═══ DATASET CONTENT ═══

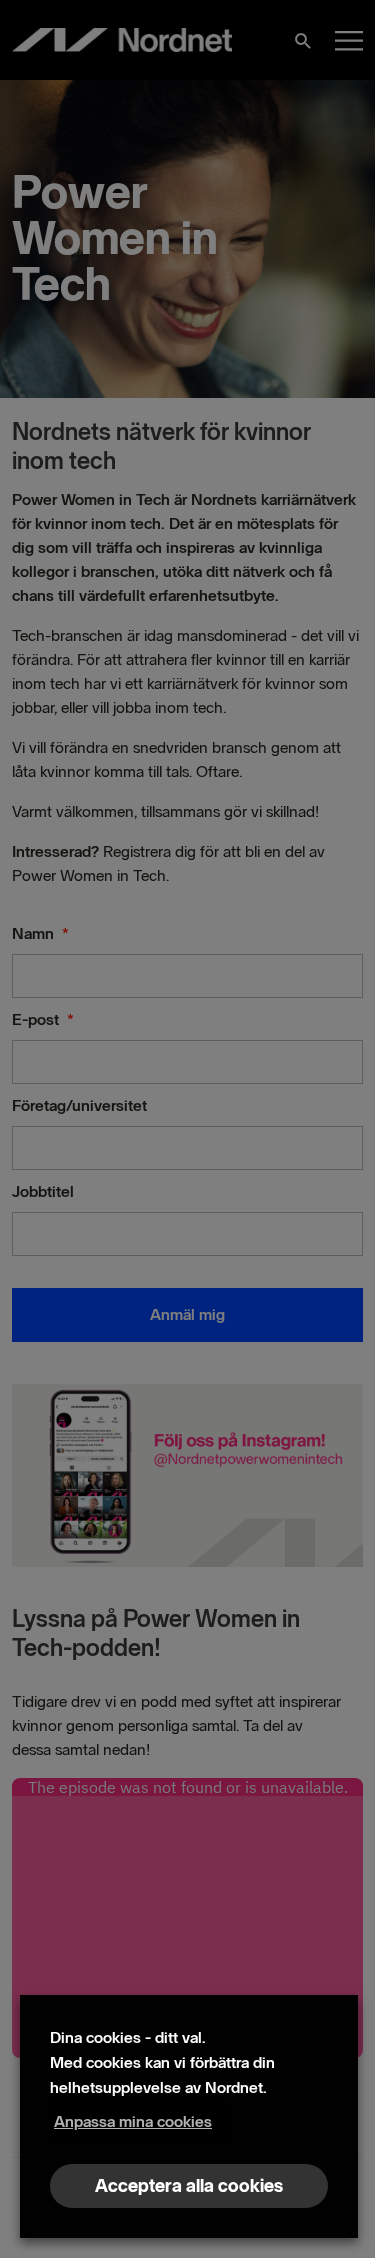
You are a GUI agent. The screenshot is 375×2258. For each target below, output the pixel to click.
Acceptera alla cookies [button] (189, 2186)
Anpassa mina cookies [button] (133, 2121)
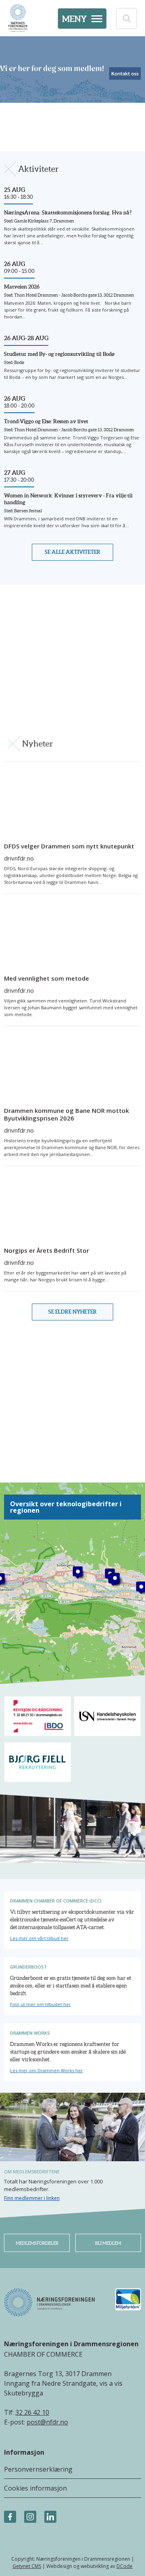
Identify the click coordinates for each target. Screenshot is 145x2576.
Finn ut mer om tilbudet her (40, 2004)
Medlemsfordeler (37, 2243)
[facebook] (10, 2517)
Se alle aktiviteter (72, 552)
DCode (124, 2566)
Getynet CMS (26, 2566)
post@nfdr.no (47, 2422)
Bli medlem (108, 2243)
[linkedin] (50, 2517)
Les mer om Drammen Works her (46, 2070)
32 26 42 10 (32, 2412)
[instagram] (30, 2517)
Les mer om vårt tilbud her (39, 1938)
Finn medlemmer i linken (32, 2198)
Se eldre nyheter (72, 1312)
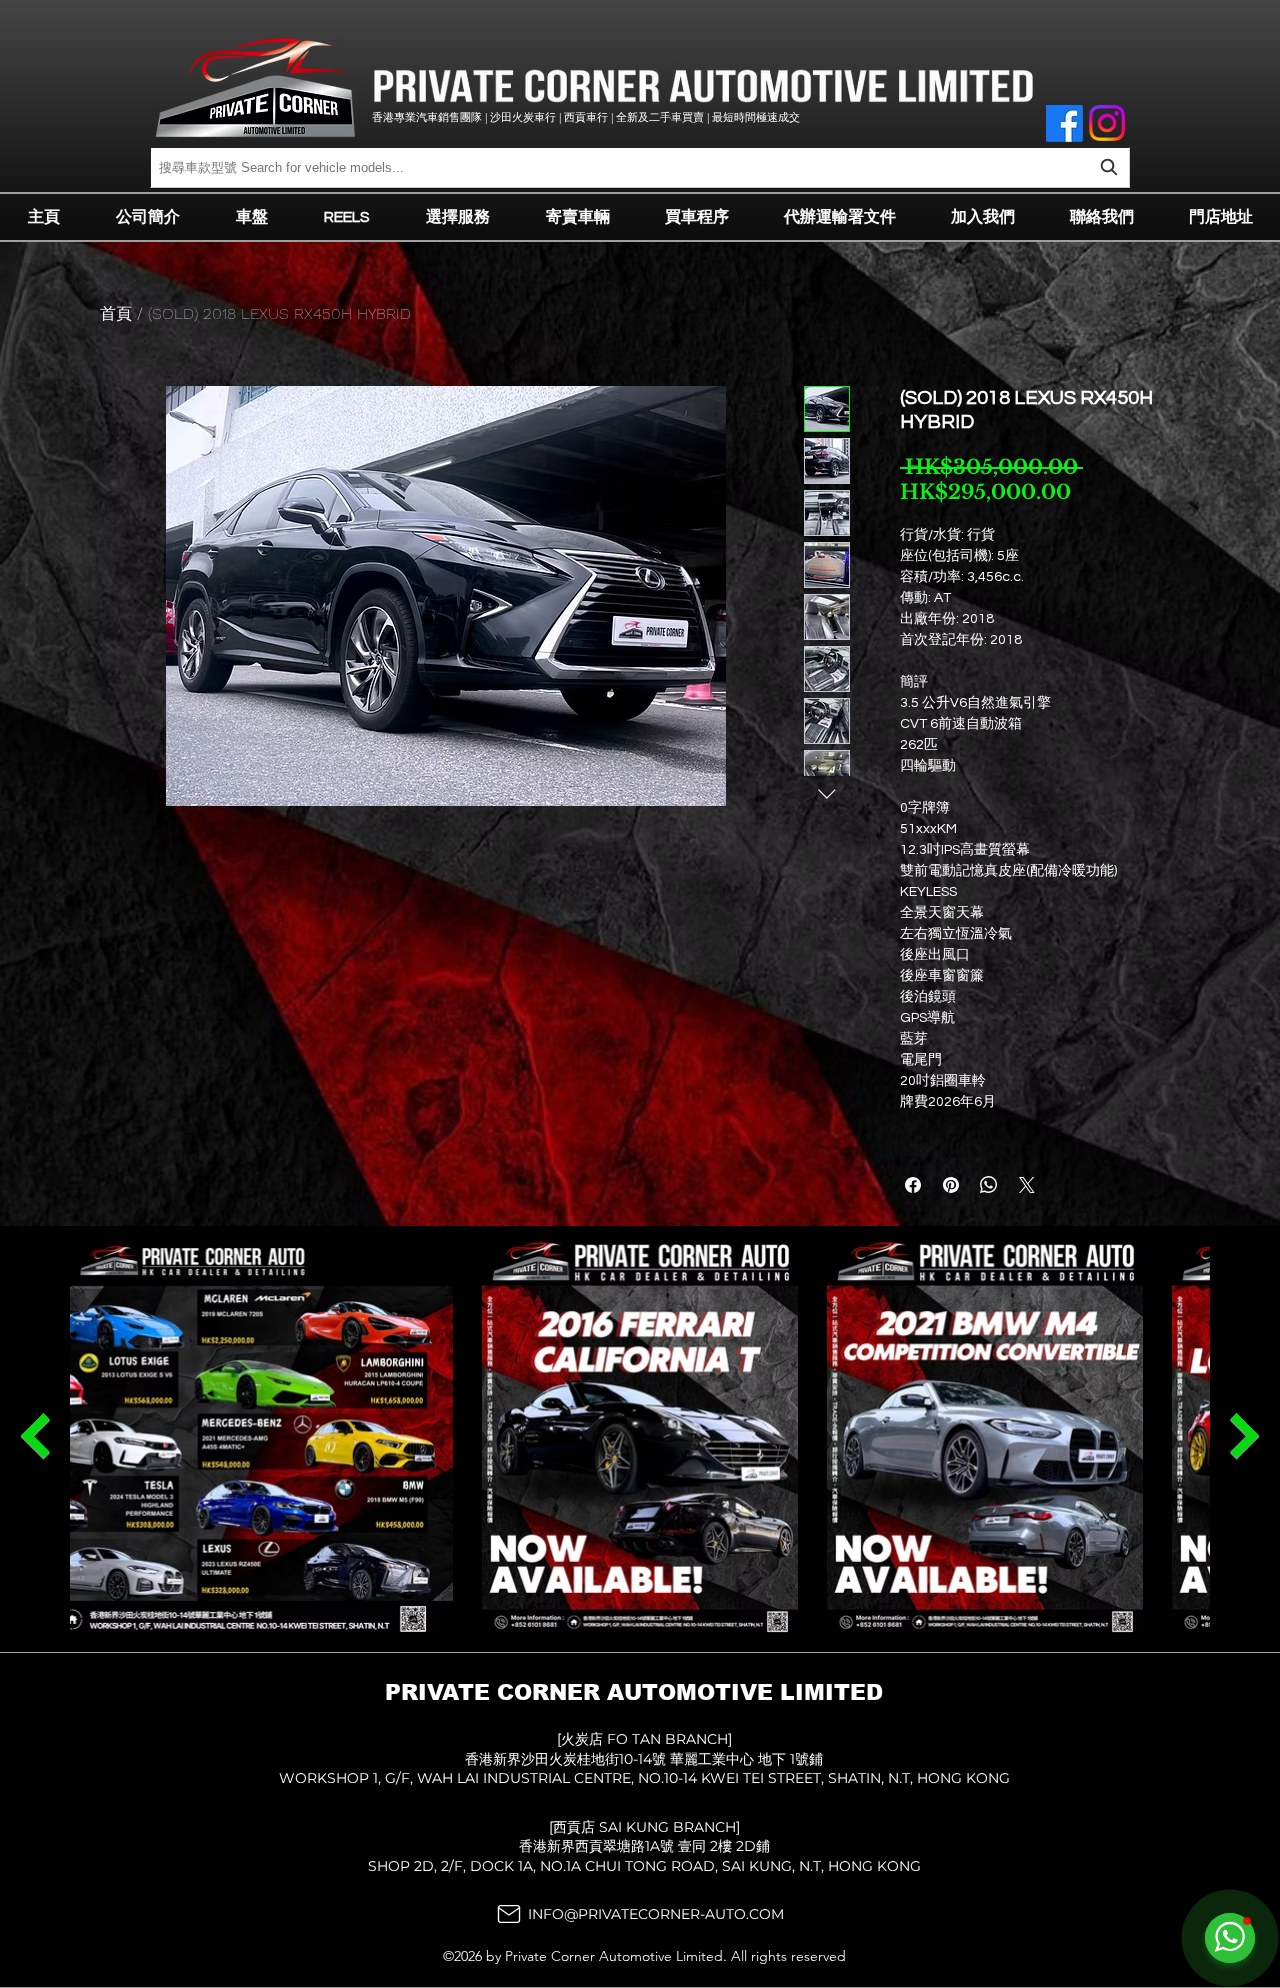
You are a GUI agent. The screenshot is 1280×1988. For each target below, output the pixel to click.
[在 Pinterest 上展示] (951, 1185)
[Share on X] (1027, 1185)
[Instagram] (1107, 123)
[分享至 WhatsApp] (989, 1185)
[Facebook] (1064, 123)
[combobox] (640, 167)
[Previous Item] (1245, 1436)
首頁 (116, 313)
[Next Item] (35, 1436)
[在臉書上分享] (913, 1185)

═══

*EXERCISE DETAILS*. Set the lines above down again, word for word, from the first through the one containing "Se eldre nyheter (72, 1312)"; pictures excluded.

*RESPONSE BOX*.
You are a GUI agent. The screenshot is 375×2258. For each target below, output the pixel to click.
Acceptera alla cookies [button] (189, 2186)
Anpassa mina cookies [button] (133, 2121)
Identify the click coordinates for each target. Screenshot is 145x2576.
Finn ut mer om tilbudet her (40, 2004)
Medlemsfordeler (37, 2243)
[facebook] (10, 2517)
Se alle aktiviteter (72, 552)
DCode (124, 2566)
Getynet CMS (26, 2566)
post@nfdr.no (47, 2422)
Bli medlem (108, 2243)
[linkedin] (50, 2517)
Les mer om Drammen Works her (46, 2070)
32 26 42 10 (32, 2412)
[instagram] (30, 2517)
Les mer om vårt tilbud her (39, 1938)
Finn medlemmer i linken (32, 2198)
Se eldre nyheter (72, 1312)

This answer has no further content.